Would you write out all of the data exactly as it appears below?

(Dataset entries)
..........
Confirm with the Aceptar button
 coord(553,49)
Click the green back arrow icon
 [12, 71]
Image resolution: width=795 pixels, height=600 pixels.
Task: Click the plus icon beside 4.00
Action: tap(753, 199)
..........
RESULT:
Confirm with the Aceptar button
 coord(553,49)
Click the green back arrow icon
 [12, 71]
Image resolution: width=795 pixels, height=600 pixels.
Task: Click the plus icon beside 4.00
Action: tap(753, 199)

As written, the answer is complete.